It’s a major upgrade, and has wireless carriers excitedly rushing to promote the arrivals of their 5G networks and compatible products. As a result, the average cellphone user may well be wondering: How and when will 5G really make an impact on me?

Well, before you feel compelled to rush out and upgrade your phone, consider the following.

A limited rollout

Ever since the first field tests of 5G were deployed in 2015, hype for the technology has been building. Tests have delivered responses 10 to 100 times speedier than current 4G cellular connections. The arrival of 5G is predicted to bring phenomenal advancements to the digital landscape, supercharging marvels like self-driving cars, virtual and augmented reality, and even newly emerging medical services like remote surgery.

But that magnificent future is just that: the future. Initially, 5G is only being made available in a small number of launch cities, and even there only to those who’ve already laid out upwards of $1,200 for the first generation of 5G-compatible phones.

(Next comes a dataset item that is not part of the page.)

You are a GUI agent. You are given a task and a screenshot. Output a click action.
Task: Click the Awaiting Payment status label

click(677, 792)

The rest of us will still be connected to the reliable 4G service we’ve grown used to — and 4G won’t be going away anytime soon.

Check the expiration date

It’s estimated that most wireless networks won’t be providing widespread 5G coverage until the end of 2020, at the very earliest. And even when they do, you can expect the technology supporting 4G to remain in place indefinitely. In fact, unless you’re actively seeking to change, you may not even notice that 5G has been turned on in your area for a long time.

How long? Let’s use history as a guide. Just this year, major network providers have begun the final phase-out of 3G technology, which launched in 2001, meaning it’s had a productive lifespan of almost 20 years. 4G launched in 2010, so it will likely still be supported for as much as another decade.

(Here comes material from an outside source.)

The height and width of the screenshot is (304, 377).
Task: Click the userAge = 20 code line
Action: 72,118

The bottom line is, if you’re comfortable with your current network speeds and performance, you won’t need to change a thing for a long time to come.

Going down a familiar road

The best approach for upgrading to 5G may very well be: Wait and see. If you trust your wireless provider, remember that they’ve been through these changes for each successive generation, and have plans in place to make sure customers stay “up to speed,” so to speak.

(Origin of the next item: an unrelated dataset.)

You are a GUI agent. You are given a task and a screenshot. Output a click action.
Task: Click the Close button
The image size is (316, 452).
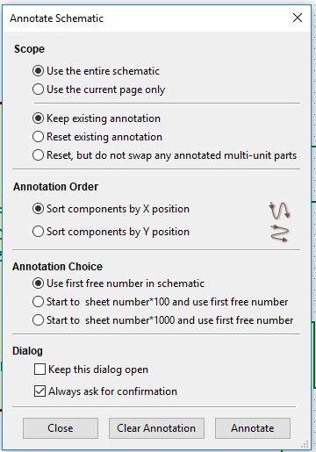[61, 428]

A good example is Consumer Cellular. Focusing largely on customers ages 50 and up, the company recognizes that its users may be less tech-savvy than other segments of the market. As a result, they’ve helped steer them through transitions all the way from 2G by proactively reaching out to alert customers as to what changes to expect, and when, with each succeeding upgrade. The result has been millions of customers making seamless transitions, whether that required simply changing a setting on a cellphone or upgrading to an entirely new device.

5G offers a bright future for wireless, and opens an almost unlimited range of technological possibilities. Yet for the average user, and for the foreseeable future, it will be a “nice to have” rather than a “need to have” upgrade, meaning there’s really no rush to decide.